- _INSTRUCTIONS FOR THE TASK_
From the entries below, transcribe exactly the lines between the line holding "Toggle the 05/24/2024" and the line holding "Click the dice", inclusive; skip all other lines.

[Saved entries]
____

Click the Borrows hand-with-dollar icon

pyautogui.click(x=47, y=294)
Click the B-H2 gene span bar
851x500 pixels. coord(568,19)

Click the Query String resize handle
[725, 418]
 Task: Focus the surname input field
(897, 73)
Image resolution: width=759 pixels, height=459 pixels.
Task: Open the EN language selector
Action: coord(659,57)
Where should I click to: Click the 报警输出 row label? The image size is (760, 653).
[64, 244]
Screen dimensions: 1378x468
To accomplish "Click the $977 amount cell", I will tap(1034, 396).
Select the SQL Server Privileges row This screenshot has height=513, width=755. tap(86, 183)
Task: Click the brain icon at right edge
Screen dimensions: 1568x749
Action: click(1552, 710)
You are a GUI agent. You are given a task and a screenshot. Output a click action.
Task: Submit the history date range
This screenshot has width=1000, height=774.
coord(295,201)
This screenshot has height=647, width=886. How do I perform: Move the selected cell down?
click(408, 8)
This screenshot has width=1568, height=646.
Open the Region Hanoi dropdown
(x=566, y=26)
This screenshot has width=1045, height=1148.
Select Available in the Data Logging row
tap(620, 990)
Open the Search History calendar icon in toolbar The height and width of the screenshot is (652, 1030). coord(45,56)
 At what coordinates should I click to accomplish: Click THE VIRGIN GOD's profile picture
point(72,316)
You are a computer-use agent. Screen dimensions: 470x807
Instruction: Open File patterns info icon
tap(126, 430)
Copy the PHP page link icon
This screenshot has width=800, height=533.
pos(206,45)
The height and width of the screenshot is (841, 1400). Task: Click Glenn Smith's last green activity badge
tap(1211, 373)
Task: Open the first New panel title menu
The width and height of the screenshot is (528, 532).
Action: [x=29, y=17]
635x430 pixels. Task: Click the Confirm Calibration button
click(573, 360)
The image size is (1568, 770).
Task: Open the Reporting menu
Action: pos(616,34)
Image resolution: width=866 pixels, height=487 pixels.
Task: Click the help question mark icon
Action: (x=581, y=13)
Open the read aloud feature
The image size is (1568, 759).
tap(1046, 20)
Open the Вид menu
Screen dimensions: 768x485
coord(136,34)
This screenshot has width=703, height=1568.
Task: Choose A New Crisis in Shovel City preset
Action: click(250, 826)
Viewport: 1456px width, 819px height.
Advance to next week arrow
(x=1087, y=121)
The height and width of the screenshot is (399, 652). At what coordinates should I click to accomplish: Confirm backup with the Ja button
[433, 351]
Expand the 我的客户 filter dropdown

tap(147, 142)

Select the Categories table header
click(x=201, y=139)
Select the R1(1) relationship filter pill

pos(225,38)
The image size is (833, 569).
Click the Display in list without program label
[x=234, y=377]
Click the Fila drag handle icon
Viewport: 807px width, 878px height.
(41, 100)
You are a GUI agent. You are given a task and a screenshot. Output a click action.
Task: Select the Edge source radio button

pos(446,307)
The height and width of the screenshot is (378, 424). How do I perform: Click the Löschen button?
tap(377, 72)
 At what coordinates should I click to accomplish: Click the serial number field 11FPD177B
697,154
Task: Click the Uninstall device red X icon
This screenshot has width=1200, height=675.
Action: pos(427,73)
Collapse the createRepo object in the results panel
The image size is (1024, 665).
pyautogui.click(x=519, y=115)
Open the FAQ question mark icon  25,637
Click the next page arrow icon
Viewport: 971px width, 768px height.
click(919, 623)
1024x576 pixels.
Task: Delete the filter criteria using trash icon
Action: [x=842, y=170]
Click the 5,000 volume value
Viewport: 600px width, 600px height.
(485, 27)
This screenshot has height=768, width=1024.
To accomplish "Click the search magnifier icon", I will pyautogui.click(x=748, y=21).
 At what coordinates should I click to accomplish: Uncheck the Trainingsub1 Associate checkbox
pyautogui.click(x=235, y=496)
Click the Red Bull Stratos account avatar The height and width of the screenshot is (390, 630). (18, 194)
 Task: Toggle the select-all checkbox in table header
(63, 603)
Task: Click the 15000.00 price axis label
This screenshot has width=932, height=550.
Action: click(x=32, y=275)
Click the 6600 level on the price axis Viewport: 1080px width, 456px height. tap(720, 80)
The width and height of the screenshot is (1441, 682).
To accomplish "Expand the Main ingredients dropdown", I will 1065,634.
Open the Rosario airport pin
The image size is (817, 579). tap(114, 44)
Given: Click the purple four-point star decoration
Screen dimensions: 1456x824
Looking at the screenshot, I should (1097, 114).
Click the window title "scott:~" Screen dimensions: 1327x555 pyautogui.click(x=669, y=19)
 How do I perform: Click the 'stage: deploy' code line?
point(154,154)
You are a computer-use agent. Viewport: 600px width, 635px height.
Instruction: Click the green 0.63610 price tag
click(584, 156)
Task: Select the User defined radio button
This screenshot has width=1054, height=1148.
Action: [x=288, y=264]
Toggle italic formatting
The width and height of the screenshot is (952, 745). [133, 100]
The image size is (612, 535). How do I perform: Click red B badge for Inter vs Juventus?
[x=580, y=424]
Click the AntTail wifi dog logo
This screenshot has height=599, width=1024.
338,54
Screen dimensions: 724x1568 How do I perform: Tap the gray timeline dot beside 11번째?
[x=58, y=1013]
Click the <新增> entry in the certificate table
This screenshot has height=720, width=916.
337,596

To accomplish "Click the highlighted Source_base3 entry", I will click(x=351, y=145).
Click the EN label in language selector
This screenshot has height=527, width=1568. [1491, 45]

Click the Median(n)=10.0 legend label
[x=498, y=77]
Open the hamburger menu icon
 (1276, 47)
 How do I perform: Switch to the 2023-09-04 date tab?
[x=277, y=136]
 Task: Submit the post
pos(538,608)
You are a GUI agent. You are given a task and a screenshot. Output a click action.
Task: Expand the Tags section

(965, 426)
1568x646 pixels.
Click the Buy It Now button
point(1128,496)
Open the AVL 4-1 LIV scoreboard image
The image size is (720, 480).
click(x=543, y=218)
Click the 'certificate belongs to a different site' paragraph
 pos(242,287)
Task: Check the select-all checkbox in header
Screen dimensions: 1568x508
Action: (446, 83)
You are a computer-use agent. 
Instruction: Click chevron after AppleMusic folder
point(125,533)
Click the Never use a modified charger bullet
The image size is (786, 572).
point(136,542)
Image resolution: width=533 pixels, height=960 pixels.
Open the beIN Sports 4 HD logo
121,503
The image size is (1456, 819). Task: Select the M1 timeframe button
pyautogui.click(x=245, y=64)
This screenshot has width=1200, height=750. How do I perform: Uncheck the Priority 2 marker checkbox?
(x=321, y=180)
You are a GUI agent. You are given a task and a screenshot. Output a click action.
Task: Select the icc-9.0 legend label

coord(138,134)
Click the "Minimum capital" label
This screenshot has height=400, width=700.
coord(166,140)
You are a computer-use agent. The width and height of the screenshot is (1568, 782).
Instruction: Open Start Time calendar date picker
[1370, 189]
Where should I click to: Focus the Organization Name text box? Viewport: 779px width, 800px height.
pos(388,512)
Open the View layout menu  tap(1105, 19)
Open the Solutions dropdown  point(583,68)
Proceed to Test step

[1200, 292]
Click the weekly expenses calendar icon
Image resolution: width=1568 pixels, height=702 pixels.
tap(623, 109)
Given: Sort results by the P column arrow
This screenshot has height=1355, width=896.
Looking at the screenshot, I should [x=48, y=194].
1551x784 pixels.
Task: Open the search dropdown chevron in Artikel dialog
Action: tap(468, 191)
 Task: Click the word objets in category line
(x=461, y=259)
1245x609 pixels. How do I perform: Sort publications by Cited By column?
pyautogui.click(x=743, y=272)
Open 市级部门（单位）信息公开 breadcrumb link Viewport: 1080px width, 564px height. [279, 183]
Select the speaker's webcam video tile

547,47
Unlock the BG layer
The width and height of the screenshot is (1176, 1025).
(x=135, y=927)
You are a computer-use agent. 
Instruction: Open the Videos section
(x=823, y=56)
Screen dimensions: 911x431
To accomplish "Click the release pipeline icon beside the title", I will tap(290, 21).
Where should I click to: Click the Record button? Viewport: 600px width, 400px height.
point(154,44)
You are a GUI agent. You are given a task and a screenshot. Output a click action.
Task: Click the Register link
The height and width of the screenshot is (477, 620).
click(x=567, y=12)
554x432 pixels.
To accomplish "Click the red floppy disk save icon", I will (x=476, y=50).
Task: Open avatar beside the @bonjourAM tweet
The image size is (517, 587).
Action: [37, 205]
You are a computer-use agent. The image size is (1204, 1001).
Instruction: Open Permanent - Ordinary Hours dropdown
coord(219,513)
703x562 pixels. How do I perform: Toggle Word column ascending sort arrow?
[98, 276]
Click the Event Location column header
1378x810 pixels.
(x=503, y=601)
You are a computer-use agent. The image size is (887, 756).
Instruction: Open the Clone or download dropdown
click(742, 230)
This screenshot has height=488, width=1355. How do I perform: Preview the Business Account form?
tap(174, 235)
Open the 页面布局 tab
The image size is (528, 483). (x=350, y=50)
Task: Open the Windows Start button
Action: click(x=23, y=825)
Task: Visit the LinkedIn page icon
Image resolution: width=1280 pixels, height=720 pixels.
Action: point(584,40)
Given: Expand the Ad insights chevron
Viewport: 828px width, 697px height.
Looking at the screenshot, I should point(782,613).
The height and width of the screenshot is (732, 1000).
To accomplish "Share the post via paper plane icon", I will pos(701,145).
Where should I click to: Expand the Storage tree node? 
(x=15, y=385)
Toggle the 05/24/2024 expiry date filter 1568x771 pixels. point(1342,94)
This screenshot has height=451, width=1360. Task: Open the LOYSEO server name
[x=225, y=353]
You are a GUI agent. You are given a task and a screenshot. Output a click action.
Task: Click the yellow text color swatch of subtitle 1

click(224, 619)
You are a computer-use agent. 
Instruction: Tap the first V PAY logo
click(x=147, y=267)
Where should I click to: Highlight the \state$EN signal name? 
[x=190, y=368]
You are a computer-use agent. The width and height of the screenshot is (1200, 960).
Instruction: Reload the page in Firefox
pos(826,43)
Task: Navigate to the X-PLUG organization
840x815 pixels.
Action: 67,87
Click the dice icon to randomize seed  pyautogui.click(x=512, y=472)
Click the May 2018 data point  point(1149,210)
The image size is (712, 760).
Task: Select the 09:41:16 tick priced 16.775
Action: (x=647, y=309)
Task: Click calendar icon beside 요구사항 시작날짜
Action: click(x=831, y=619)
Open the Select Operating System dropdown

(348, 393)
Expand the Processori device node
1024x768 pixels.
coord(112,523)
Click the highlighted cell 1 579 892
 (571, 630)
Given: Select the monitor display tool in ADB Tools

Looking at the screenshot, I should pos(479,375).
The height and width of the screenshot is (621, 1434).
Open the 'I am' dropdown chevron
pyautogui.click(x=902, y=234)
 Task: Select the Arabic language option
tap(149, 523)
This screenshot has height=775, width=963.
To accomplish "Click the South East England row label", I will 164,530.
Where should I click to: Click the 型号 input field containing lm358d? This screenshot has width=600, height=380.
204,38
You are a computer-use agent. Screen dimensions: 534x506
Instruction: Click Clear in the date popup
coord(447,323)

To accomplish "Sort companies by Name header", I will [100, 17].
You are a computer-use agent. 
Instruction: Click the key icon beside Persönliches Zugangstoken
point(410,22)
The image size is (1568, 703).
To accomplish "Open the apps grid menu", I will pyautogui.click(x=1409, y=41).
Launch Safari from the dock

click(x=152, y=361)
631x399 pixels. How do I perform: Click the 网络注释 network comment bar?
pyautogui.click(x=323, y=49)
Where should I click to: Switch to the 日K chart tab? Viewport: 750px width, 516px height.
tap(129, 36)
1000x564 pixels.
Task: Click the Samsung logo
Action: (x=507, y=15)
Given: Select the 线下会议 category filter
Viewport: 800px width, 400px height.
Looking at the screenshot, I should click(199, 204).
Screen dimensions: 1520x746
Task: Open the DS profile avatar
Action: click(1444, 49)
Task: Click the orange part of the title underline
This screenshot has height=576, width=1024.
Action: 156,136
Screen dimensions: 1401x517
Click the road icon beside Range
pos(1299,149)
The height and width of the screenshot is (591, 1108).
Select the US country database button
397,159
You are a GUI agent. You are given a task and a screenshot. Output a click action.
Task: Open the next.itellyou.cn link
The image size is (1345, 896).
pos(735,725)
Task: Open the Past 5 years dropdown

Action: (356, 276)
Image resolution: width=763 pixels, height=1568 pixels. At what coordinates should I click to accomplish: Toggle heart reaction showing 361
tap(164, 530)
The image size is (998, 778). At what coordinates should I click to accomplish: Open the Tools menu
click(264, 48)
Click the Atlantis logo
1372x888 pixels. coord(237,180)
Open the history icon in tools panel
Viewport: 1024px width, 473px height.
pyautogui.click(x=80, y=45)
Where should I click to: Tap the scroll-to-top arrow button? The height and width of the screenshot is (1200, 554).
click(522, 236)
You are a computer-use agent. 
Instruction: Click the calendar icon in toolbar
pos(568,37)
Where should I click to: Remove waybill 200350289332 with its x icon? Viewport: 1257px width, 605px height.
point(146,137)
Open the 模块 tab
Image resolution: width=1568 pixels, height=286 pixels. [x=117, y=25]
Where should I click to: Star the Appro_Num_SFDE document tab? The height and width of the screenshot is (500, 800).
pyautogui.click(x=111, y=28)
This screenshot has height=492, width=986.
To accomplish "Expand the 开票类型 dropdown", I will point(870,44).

____

- _EXERCISE RESPONSE_
Toggle the 05/24/2024 expiry date filter 1568x771 pixels. point(1342,94)
This screenshot has height=451, width=1360. Task: Open the LOYSEO server name
[x=225, y=353]
You are a GUI agent. You are given a task and a screenshot. Output a click action.
Task: Click the yellow text color swatch of subtitle 1

click(224, 619)
You are a computer-use agent. 
Instruction: Tap the first V PAY logo
click(x=147, y=267)
Where should I click to: Highlight the \state$EN signal name? 
[x=190, y=368]
You are a computer-use agent. The width and height of the screenshot is (1200, 960).
Instruction: Reload the page in Firefox
pos(826,43)
Task: Navigate to the X-PLUG organization
840x815 pixels.
Action: 67,87
Click the dice icon to randomize seed  pyautogui.click(x=512, y=472)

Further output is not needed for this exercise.